We just got back from our honeymoon in Kauai…and it was truly amazing. Tom and I LOVED this time to get away together and genuinely relax. We did as much as we could during our 7 days– hiked, flew, drove ATV’s, attended a luau, spent multiple afternoons on the beach… it was perfect. ❤
We googled multiple times “how to move to Kauai” last week. We felt so at home there, like our personalities and minimalistic lifestyles fit right in. We had to keep reminding ourselves that if we ACTUALLY lived there, it wouldn’t be the pure paradise we were experiencing. We would have to work and sacrifice. That made it a littttttle bit easier to say goodbye!
The school year is going wonderfully, and we only have a few weeks left. This year has flown by. The second year of teaching was definitely a lot easier than the first year. I look forward to the third year 🙂
I’m definitely still on Kauai time, because I’m wide awake at 1 AM contemplating things that are way too complex to be thinking on when one should be asleep… I thought I might as well just write it out, so I can be done with it for tonight and get some rest.
The day before we left on our honeymoon, I got a letter from my dad. Twice in the letter, he wrote the phrase “in case I don’t see ya anymore.” Reading those words quite literally brought me to the floor. I called him immediately and scheduled a visit for next Sunday…because this just can’t be the way things go (…end.)
Anticipatory grief is a terrible thing.
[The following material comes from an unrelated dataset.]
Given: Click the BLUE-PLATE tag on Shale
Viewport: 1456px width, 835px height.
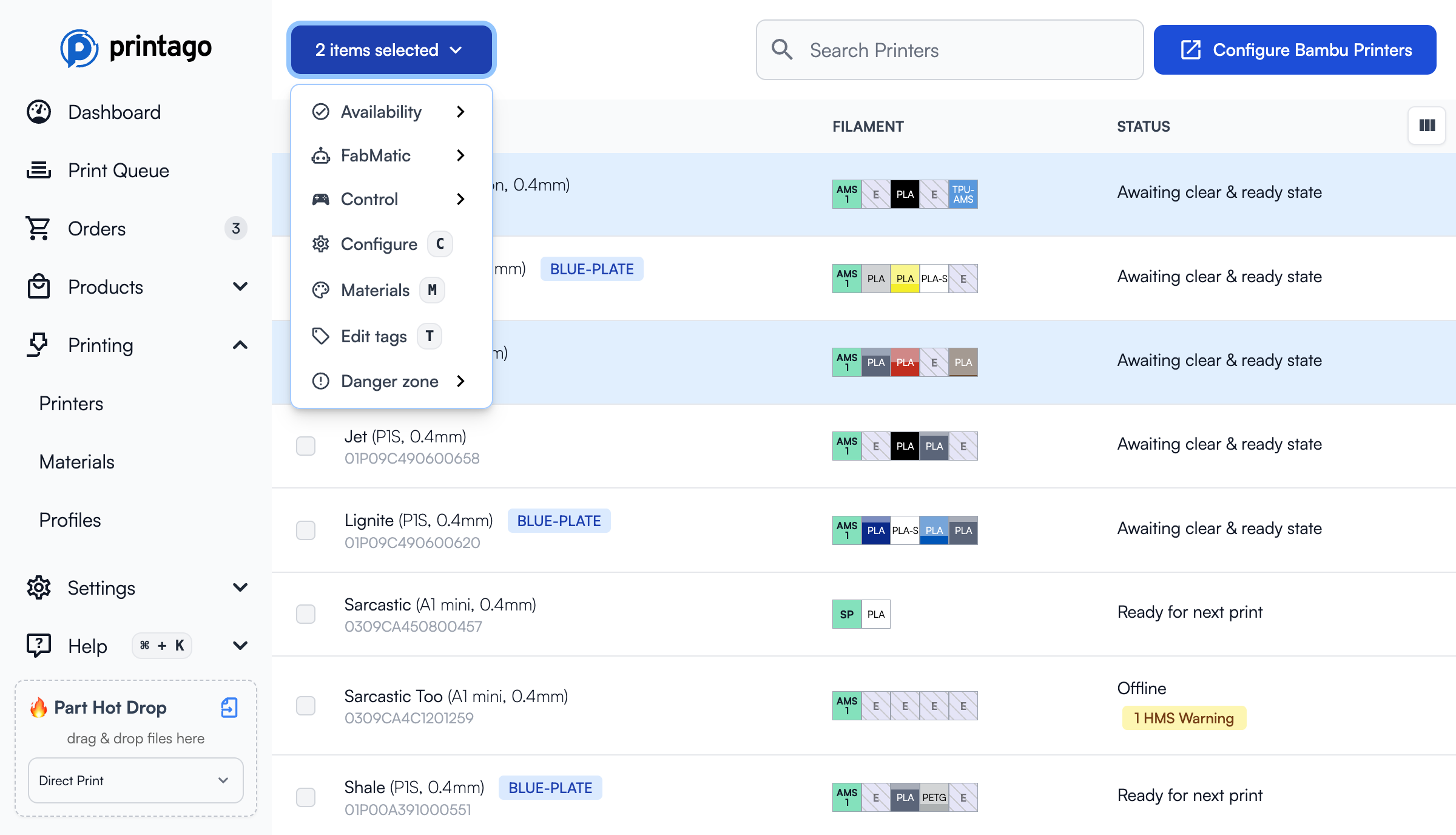Looking at the screenshot, I should [x=550, y=787].
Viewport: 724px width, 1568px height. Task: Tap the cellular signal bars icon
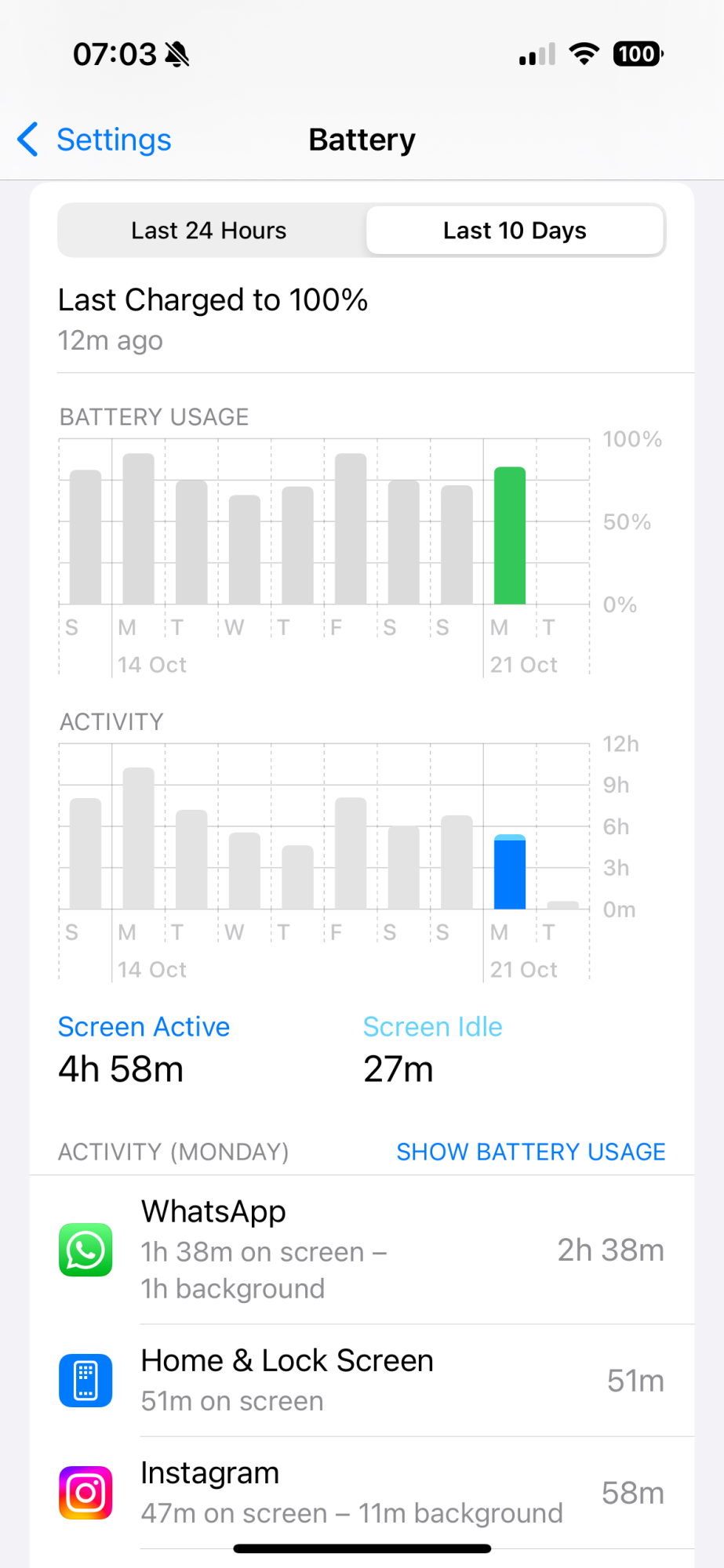click(x=537, y=55)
You wonder if every conversation will be your last, you wonder what you should have done differently, and what you should be doing differently each day… a lot has happened, between my dad and I, over the years. It’s all water under the bridge when it comes to facing the possibility of death.
Our time is not infinite, and talking about that makes us uncomfortable. I keep telling myself, “Just say what you need to say, and do what you need to do.” At the end of the day, the person most affected by my choices is ME. But those same choices affect others in immeasurable ways, and I want to take responsibility for that.
I had this overwhelming moment while we were on a helicopter, flying over Kauai last week… from the ground, there just appeared to be mountains on Kauai. But from the sky, we saw probably 20 waterfalls hidden among them… mountain goats that you’d never know lived there…and even a rainbow.
Seeing all of this from high in the sky, I just had this moment where I got all choked up and realized that this world will go on without us. We are all so small and our time is relatively short. It gave me a moment of peace, rather than despair.
No pain lasts forever. Millions of people have experienced just about anything you will experience. And life just keeps marching on… it’s an oddly comforting thought, to me.
We’re a part of something much bigger than ourselves. And it is up to us to determine how significant of a mark we will leave.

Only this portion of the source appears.